Q. Where can we find out more about your writing!?
You can find me via my website: http://fionamarsden.com/
or Facebook! https://www.facebook.com/PrincessFionaMarsden/
Opening scene from Beautiful Stranger from the ‘Kiss Me’ Boxset.
Caroline Andersson squirmed in her too-tight bridesmaid’s dress. The fitting for the silky, ice-blue gown had been months ago when she’d only recently returned from Sydney after the end of the final Ironwoman series round. If Ethan hadn’t been her brother, Caroline would have said no to the gig. But she owed him big time.
She’d been thin as a rake, totally exhausted, needing nothing more than a holiday she couldn’t have. It had been only in the last couple of weeks she’d managed to gain weight. Too late to do anything about the dress with its heavily embroidered corsetry.
She evaded the dark-eyed stare of her opposite number in the groomsmen. Fran and Ethan had told her who the best man and the groomsmen would be, but she hadn’t really thought about it until now.
The bridesmaids she knew well. Fran’s cousin Belle playing maid of honour, and a friend from the minister’s office where Fran had worked made up the third. She’d met both women before at various girl’s nights at Fran’s place. Since Fran had moved in with Ethan earlier in the year, and with her own travelling commitments, they hadn’t seen much of each other during the run-up to the wedding. She hadn’t even made it to the wedding rehearsal, running late from a medical appointment.
Now she wished she’d paid more attention, her interest caught by the older groomsman in his tailored dark suit with the way-too-pretty face. The best man was presumably a friend of Ethan’s, a big brawny football type, almost as tall as the groom himself but with honey blonde hair instead of a pale straw like hers and Ethan’s.
The other two were cousins to Fran, Belle’s much older brothers. Which meant she should know both of them. The Li family wasn’t all that big but they were close. Pretty boy must be the eldest brother who lived overseas. Not that the other one wasn’t pretty too. She’d seen him at Fran’s place or family gatherings often enough. Not as tall as the stranger and rounder in the face, he was still old enough to have ignored the younger girls in the family so she’d never got to know him.

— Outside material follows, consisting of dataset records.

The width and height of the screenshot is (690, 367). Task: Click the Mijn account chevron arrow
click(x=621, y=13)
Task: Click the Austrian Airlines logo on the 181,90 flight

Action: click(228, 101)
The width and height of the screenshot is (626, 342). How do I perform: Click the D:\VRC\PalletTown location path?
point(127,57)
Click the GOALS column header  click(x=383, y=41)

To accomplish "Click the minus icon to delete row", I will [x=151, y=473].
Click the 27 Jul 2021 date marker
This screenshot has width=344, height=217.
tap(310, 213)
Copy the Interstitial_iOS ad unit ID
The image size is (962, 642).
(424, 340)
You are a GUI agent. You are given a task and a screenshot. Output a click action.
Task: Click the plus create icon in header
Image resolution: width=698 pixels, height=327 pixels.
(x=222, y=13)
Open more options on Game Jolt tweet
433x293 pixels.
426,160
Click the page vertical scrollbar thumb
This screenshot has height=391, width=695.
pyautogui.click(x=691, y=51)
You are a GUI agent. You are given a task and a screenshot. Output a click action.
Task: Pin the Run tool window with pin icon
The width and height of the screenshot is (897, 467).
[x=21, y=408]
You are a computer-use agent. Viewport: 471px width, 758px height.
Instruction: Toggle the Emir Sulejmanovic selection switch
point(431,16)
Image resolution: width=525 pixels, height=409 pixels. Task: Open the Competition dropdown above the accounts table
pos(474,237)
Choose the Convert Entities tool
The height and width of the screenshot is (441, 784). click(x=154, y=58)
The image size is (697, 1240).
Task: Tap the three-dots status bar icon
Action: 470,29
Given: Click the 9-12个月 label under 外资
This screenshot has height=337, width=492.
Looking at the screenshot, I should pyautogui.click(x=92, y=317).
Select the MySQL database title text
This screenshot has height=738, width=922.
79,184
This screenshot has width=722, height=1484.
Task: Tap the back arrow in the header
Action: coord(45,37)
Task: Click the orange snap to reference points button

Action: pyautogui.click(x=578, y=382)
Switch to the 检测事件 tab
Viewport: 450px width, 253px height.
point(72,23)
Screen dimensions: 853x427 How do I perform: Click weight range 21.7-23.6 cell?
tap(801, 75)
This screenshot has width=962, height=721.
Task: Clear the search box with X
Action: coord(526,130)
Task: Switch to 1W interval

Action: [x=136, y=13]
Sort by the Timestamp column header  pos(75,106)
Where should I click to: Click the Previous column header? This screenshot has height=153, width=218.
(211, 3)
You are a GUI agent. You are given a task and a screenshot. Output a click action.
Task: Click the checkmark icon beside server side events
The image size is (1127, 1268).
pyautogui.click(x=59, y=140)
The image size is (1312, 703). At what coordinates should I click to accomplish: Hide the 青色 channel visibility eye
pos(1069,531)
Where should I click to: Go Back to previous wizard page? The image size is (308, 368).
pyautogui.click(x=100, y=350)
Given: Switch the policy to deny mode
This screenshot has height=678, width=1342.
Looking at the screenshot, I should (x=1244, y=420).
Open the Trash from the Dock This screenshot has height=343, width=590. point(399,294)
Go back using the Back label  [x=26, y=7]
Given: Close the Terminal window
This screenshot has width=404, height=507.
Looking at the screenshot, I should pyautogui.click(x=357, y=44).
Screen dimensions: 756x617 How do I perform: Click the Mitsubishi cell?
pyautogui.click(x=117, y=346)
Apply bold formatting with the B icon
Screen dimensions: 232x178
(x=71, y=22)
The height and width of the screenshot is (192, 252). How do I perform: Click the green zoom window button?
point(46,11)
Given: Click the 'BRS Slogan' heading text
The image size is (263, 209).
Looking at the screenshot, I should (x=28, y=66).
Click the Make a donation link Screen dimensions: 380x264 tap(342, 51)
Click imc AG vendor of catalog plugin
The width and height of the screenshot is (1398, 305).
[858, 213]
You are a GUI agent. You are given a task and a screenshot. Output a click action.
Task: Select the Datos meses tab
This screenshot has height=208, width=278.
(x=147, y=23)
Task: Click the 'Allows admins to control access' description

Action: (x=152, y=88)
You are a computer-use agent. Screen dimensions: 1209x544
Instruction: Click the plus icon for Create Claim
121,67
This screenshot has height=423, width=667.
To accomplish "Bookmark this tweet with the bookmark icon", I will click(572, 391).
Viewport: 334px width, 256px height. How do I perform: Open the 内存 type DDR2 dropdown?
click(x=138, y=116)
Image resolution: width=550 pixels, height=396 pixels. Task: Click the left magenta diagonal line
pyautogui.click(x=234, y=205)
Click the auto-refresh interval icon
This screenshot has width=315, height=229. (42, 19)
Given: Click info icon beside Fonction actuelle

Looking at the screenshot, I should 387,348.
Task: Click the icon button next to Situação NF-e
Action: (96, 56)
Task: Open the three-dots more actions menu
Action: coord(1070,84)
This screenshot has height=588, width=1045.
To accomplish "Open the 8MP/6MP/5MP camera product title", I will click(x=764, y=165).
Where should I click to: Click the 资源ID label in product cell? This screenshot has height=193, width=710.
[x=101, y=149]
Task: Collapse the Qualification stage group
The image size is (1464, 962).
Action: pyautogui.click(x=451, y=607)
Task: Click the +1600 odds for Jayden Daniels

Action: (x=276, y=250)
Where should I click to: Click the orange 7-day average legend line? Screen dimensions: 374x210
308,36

The pair looked enough alike to be easily identified as brothers, but there was something about the tall lean guy they’d partnered her with that kept her attention on him.
Maybe it was because he didn’t look like he was enjoying himself. The mouth was a case in point. It could easily be an identity in its own right. The way the ends tucked in spoke of tension, yet the fullness of the bottom lip indicated an innate sensuality. The top lip lacked the usual dip that would turn it into a cupid’s bow, but somehow the smooth upper arc was perfect for his face. It struck her that she’d seen it before, but she couldn’t remember seeing those dark eyes with the amber glints. They were quite spectacular.
Thank you for speaking with us today Fiona!